I hate that he’s probably right. I want him to be wrong about everything. Because he wouldn’t tell me what he bought. Because he talked so much to Amma. And carried Winnie on his shoulders. And put his head down to hear Agnes.

“Aren’t raw eggs a hangover cure?” I ask. “With hot sauce? People drink it in the movies.” My face feels swollen. I’m simultaneously hungry and nauseated.

“Eggs contain cysteine,” says Tatum, “which breaks down acetaldehyde, which is what causes hangovers. I don’t know about the hot sauce, but bananas are good because the potassium helps—”

“Oh my god don’t tell us,” says Meer, running all his sentences into one. “It’s way too boring just feed us what we should have I am such a sad boy right now I don’t think rum is my drink and I will never have it again.”

I grab a Sharpie and Meer holds out his forearm for me.

I write No Rum.

“Those are my words to live by,” says Meer. “Now and forever. And did I tell you I barfed? I barfed in the night it was very dramatic with disgusting noises that I couldn’t even believe came out of my body.”

“I barfed, too,” says Tatum.

“So that’s why it smelled like barf in the bathroom already,” says Meer. “It was your barf. I wondered if I had already barfed and couldn’t remember it.”

“Nope,” says Tatum.

“Well, no thank you for smelling up the bathroom.”

Tatum has filled the blender with bananas and milk. Now he’s hovering over it with a bunch of June’s brown bottles: butterbur, willow bark extract, some other things. He adds ice and turns the blender on.

Meer and I cover our ears. “It’s so loud,” I moan. “The blender was never that loud before.”

Meer lies face down on the kitchen floor, scrunching his eyes in pain.

Brock takes eggs from the fridge and sets them on the counter.

Tatum stops the blender.

“I thought I was well enough to scramble eggs,” whimpers Brock. “But I’m not.” He leaves the eggs on the counter and lies down next to Meer.

“Did we play shoulder wars?” asks Meer. “I feel like we did.”

“I was on Brock’s shoulders,” I say. “Fighting someone. Fighting Olive.”

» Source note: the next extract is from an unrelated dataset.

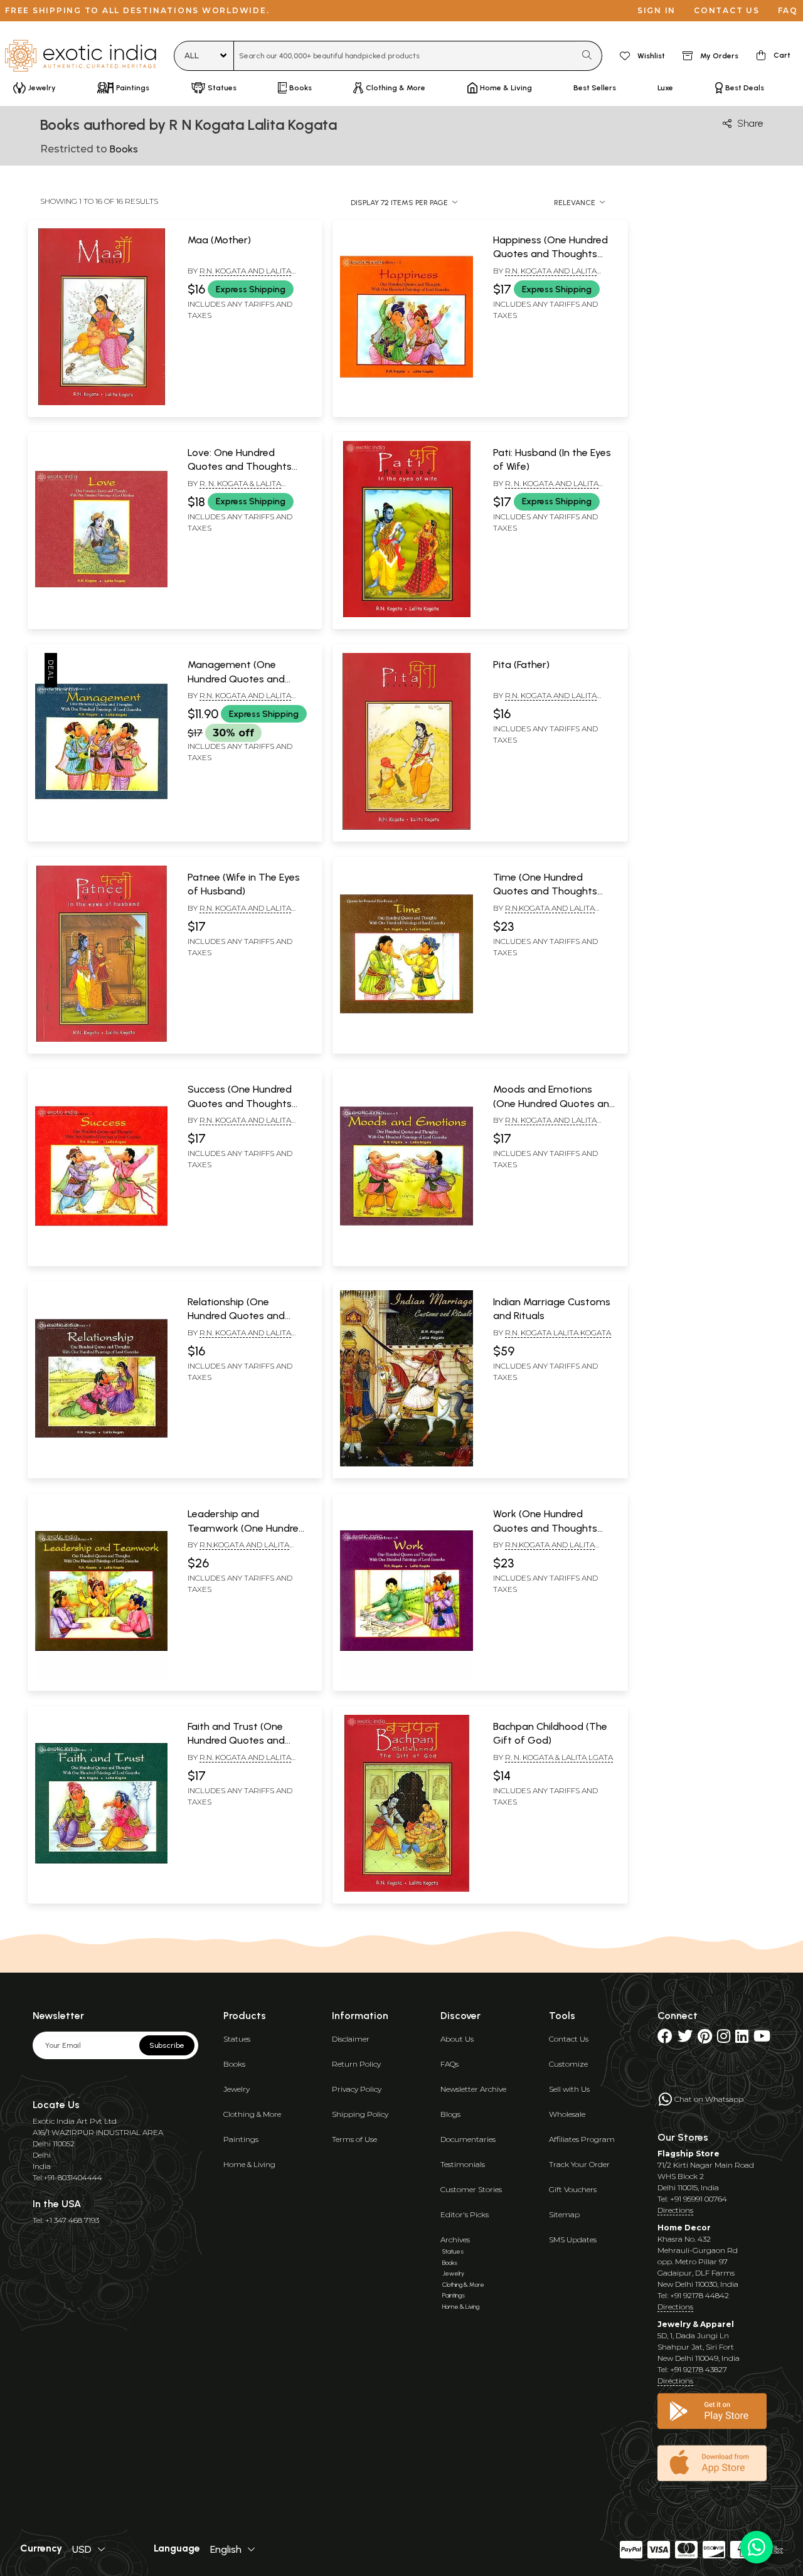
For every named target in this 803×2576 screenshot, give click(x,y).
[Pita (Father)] (406, 827)
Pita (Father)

“You put a crick in my neck with your thighs,” says Brock.

“Oh, you poor man,” says Tatum.

“She rode on me because I’m the better warrior,” says Brock.

“Don’t flirt with me, Brock,” I say. “I feel pukey.”

“I flirt with everybody,” he says. “I used to get paid for it.”

“Is that sad or good?”

“Yes.”

I laugh.

“I maybe should stop flirting with everyone,” says Brock. “It’s maybe a pitiful behavior. But on the other hand, maybe it’s my nature and maybe I like that about myself. Also, I hooked up with Amma.”

“You did?”

“Just a mini. Fifteen minutes in the woods, which was kind of awkward.”

“Use protection,” I say.

“It wasn’t all the way, sheesh. I said mini. I’ve been a monk this year at Hidden Beach,” says Brock. “You’re not supposed to like, sex it up when you just got sober.”